Biblia Brzeska
Księga Hioba 1:1

Księgi Hiobowe
Był w ziemi Uz mąż niektóry, imieniem Job, a człowiek ten był uprzejmy, dobry i pobożny, a chroniący się złości.
A majętność dobytku jego była siedm tysięcy owiec, trzy tysiące wielbłądów, pięćset par wołów i pięćset oślic i barzo wiele czeladzi, tak iż on człowiek nadostateczniejszym był miedzy wszytkiemi ludźmi na wschód słońca.
Synowie też jego mieli ten zwyczaj, iż sprawowali biesiady, każdy w swym domu swojego dnia. I słali prosząc trzech sióstr, aby z nimi jadały i piły.
A gdy się obeszli porząd z onymi biesiadami, tedy je Job obsyłał, aby się przygotowali ku służbie Bożej, a wstając rano sprawował tak wiele palonych ofiar, jako ich wiele było wszytkich, abowiem tak myślił sam w sobie: Snadź zgrzeszyli synowie moi, a myślili co złego Bogu. A także czynił po wszytki dni.
I przydało się dnia niektórego, iż synowie Boży przychodzili przed Pana, miedzy któremi też przyszedł Szatan.

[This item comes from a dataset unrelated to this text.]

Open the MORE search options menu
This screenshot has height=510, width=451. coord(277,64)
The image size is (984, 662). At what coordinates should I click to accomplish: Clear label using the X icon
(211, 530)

Tedy Pan rzekł ku Szatanowi: skądże idziesz? A Szatan odpowiedział Panu tymi słowy: Przechadzałem się, a skrążyłem ziemię.
A Pan mu rzekł: Baczyłżeś Joba, służebnika mego, któremu nie masz równego na ziemi, człowieka uprzejmego, dobrego i pobożnego i który się chroni złego?

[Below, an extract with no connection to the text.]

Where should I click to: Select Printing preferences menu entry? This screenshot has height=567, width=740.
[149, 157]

Gdyżeś do ty ogrodził zewsząd i dom jego ze wszytką majętnością? Izaż nie szczęścisz wszytkiego, cokolwiek on sprawuje, tak iż majętność jego rozmnożyła się na ziemi?

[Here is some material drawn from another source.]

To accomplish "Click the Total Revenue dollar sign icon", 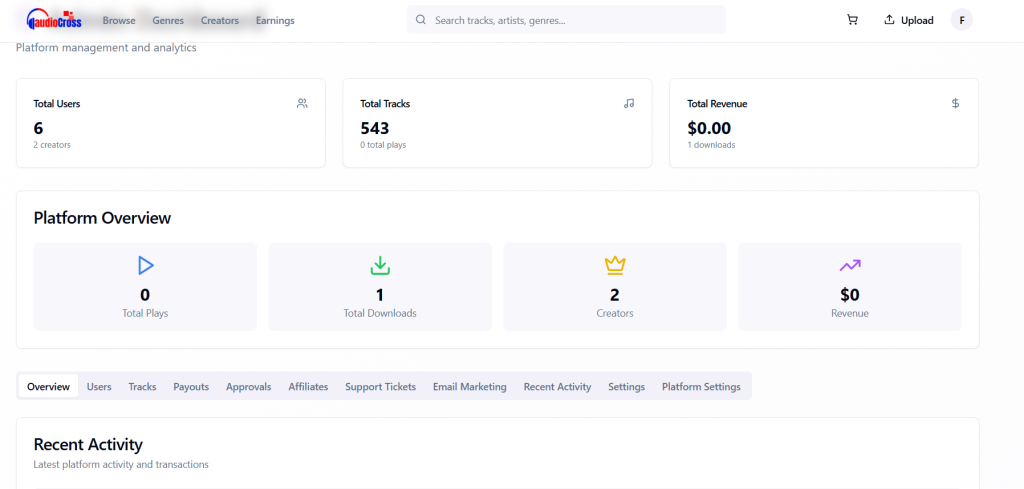I will pos(955,103).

Ale ściągni jedno rękę twą, a tkni w to, cokolwiek ma, wszak ujźrzysz jako cię będzie dobrorzeczył.
A tak Pan rzekł do Szatana: Oto dawam pod moc twoję majętność jego, jedno się tylko na samego nie targaj. I odszedł Szatan od Pana.
Stało się tedy dnia niektórego, iż synowie i córki jego jedli i pili wino w domu brata swego pierworodnego.
Wtargnęli Sabejczycy i zabrali je, a służebniki pomordowali, jedno żem ja sam uszedł, abych ci oznajmił.
A niżli ten domówił, przyszedł drugi oznajmując: Ogień Boży spadł z nieba, a spalił owce i służebniki, chybam ja sam uszedł, abychci oznajmił.
A gdy ten jeszcze domawiał, przyszedł drugi opowiedając: Kaldejczycy rozdzieliwszy się na trzy hufce, najechali i zabrali wielbłądy, a pomordowali służebniki, jednom ja sam uciekł, abymci o tym dał znać.
A niżli ten jeszcze domówił, przybieżał drugi oznajmując: Synowie twoi i córki jedli i pili wino w domu brata swego pierworodnego,
A oto przyszedszy wiatr gwałtowny od puszczej, zatrząsnął cztermi węgły domu, który upadł na dzieci, a także pomarli, jednom ja sam uszedł, abychci to oznajmił.
Tedy Job wstawszy rozdarł płaszcz swój i dał ogolić głowę swą, a upadszy na ziemię, chwalił Pana
Mówiąc tymi słowy: Nagom wyszedł z żywota matki mojej i nago się tamże wrócę. Pan był dał i Pan pobrał. Niechajże będzie błogosławione imię Pańskie.